Well, for starters it’s called Nailing Down the Saint. For now at least.

In May I sent the manuscript to one of the US agents who came a’knocking when The Mannequin Makers started getting good reviews in the States. I also sent the manuscript to the publisher here in NZ that’s put out my first two books.

I have comments from the NZ publisher, which translates to a bunch of small tweaks and some more fundamental questions that I may or may not have to action (I’m doing the tweaks first and hoping for a eureka moment that tells me exactly what I should change and how). If I can turn around the next version of the manuscript by mid-September, then it’s on track to come out in July 2019. No contract or anything yet, but that’s the pipeline. My experience of these processes is that the publication date inevitably gets pushed back. And I’m not going to send something off in September if I don’t feel happy with it.

Right now, I’m a little tender about it all. I find it hard going through the edits. I could tell when I got my wife to read the version before the one I sent to the agent and the NZ publisher that she wasn’t that into it. And there’s a lot of “I didn’t get this” or “explain this for the reader” type comments on this latest version that I have to weigh up. Which I might ordinarily find helpful, but at this stage in the process I’m like a baby rat: pink, hairless, vulnerable. Any breeze is chilling. Any light too bright for my still-sealed eyes. I feel attacked. Which is weird. I’ve written before about how necessary and, ultimately, positive the editing process is. Even with this perspective, I feel an uneasy and contradictory mixture of exposed, misunderstood, worthless, frustrated and tired.

Mostly tired.

(Meanwhile at my day job, I’ve spent the last six months trying to get the green light for a multi-million dollar change project. A green light I received in July, about the same time I got my NZ publisher’s comments. However, trifling things like the budget and resourcing are proving harder to nail down than “Approved” might have you believe.)

It doesn’t help that it’s radio silence from the US agent. Of course she hated it. Look at everything that was wrong with it. All those basic errors: “bought” instead of “brought”, “disinterested” instead of “uninterested”. The slow patch in the middle. The too-fast, too-oblique patch towards the end (okay, the whole last forty pages).

At times like this I feel like I should never write a novel again. The short story is so much more forgiving. My writing muscles are fast twitch, meant for sprints not a marathon. When I look at my manuscript, all I see is text. Words placed for manipulative purposes. No matter how much I want it to be a story, to have narrative, to be an immersive experience for the reader, it’s the opposite.

The Chalice
The image in my head is Neil Dawson’s sculpture, ‘The Chalice’, which stands in Cathedral Square in Christchurch. The words are the structure of the chalice, starting solidly enough at the base, but getting more and more sparse as it rises. And at its centre? Nothing. The further from the base you get, the clearer the nothingness is.

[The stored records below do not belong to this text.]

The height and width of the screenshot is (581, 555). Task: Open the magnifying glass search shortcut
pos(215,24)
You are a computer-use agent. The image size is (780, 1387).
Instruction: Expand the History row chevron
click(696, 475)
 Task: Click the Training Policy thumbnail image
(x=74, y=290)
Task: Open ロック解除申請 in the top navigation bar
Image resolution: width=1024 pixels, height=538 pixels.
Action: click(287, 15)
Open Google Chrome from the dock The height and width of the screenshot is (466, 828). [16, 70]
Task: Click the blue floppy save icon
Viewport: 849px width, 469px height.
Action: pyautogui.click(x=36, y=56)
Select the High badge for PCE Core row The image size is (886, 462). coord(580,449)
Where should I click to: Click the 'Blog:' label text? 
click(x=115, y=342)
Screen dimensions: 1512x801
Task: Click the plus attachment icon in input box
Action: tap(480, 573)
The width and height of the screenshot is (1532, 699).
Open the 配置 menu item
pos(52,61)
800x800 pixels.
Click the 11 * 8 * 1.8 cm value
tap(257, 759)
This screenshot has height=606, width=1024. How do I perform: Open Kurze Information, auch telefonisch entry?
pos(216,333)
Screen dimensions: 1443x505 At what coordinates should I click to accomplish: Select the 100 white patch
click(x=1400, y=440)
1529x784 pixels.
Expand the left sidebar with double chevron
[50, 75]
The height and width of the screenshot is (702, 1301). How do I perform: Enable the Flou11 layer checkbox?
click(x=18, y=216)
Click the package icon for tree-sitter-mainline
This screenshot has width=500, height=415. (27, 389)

Writing a novel is a confidence trick twice over. First, you need to trick yourself, then you need to trick your reader. Right now, I’m falling at the first hurdle (albeit with a 110,000 word manuscript to wring my hands over).

I keep saying things like “right now” and “at times like this” because I know it’s just a mood. I’m at a low ebb. It’ll get better. But the peril is real. This book might suck. The tweaks to make the intended meanings more clear might just bring out the suckfulness. The wordiness. The nothingness.

A lot of this stems from how and why I attack the novel form. I do so as a short story writer with oodles more space. I want a patterned, complicated web of meaning. I don’t ever think in terms of “theme” while plotting or writing, but the best term I’ve come up with for my novelistic approach is “thematic maximilism”.

I begin to build a novel around two unlikely elements. With The Mannequin Makers it was shipwrecks and department store mannequins. With NDTS, it’s Hollywood and a levitating saint. I then build a bridge between these two elements, which inevitably centres on characters.  For TMM the most obvious bridge is The Carpenter/Gabriel Doig, who goes from being a figurehead carver to a mannequin maker, via a shipwreck and extended period as a subantarctic castaway. For this current novel, it’s my protagonist, who is a floundering Kiwi filmmaker in Hollywood, given a lifeline in the form of a location scouting gig for film about the life of San Giuseppe da Copertino.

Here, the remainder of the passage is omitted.